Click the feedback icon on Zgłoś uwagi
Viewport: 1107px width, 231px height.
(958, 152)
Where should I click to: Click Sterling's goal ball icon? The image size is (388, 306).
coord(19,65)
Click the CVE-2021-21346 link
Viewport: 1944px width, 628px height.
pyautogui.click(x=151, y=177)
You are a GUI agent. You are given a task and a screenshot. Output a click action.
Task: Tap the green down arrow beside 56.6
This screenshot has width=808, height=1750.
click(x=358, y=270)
==
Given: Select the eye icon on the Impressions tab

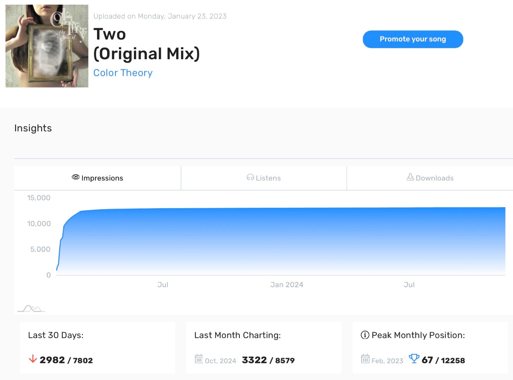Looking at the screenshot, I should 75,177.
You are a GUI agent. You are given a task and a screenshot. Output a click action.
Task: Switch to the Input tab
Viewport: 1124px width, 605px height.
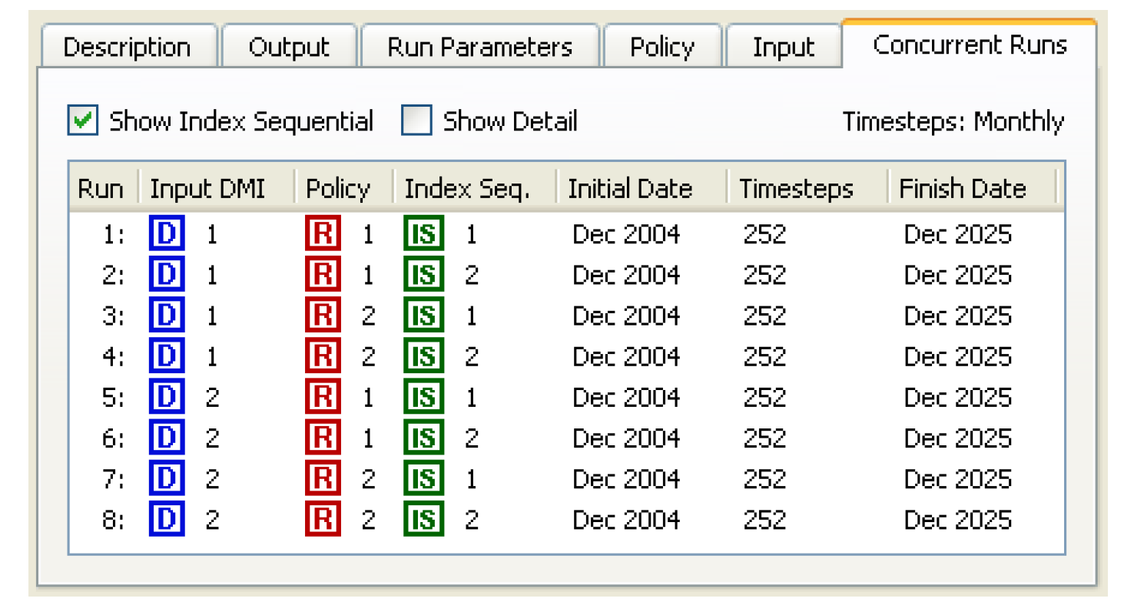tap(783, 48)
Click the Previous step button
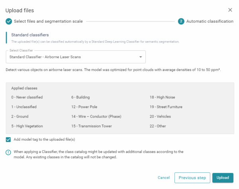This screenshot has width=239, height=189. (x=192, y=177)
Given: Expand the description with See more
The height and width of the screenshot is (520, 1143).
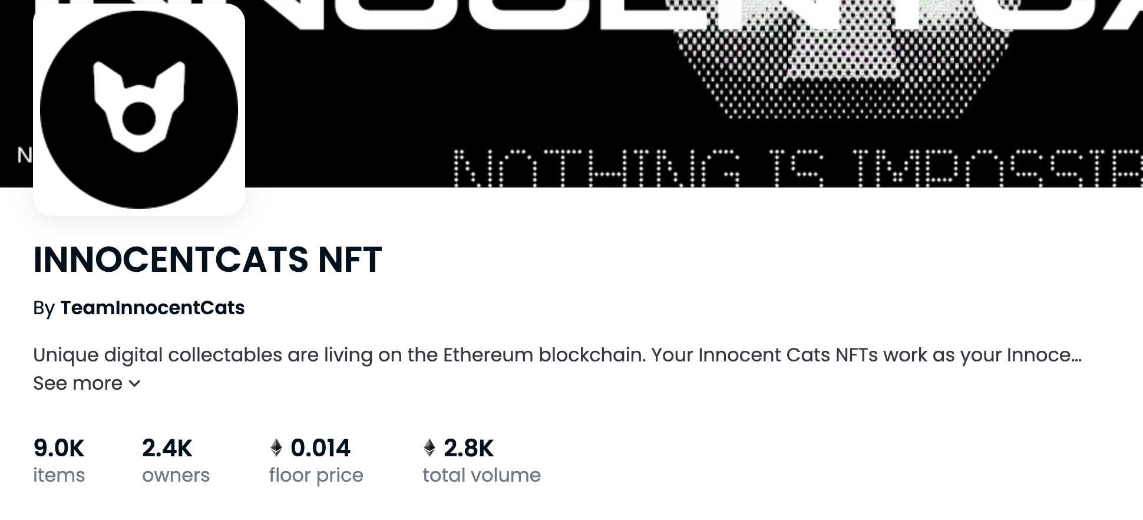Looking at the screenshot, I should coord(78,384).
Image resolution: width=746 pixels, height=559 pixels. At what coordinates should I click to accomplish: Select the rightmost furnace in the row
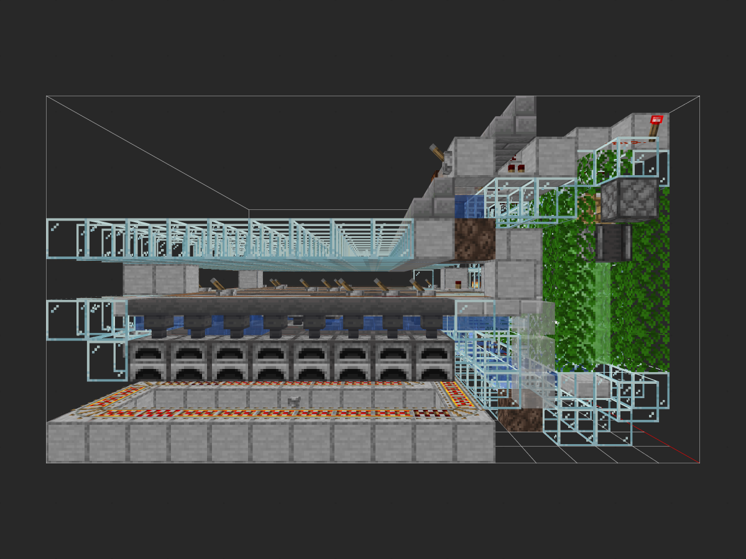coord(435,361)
* * *
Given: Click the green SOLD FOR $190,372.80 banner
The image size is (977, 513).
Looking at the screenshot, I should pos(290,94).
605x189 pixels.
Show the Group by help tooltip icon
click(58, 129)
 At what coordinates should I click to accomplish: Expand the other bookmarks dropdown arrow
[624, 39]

§ **About this exercise**
Your answer should consist of all lines above that include the string "green".

§ **Response to this task**
Task: Tap the green down arrow beside 56.6
Given: Click the green SOLD FOR $190,372.80 banner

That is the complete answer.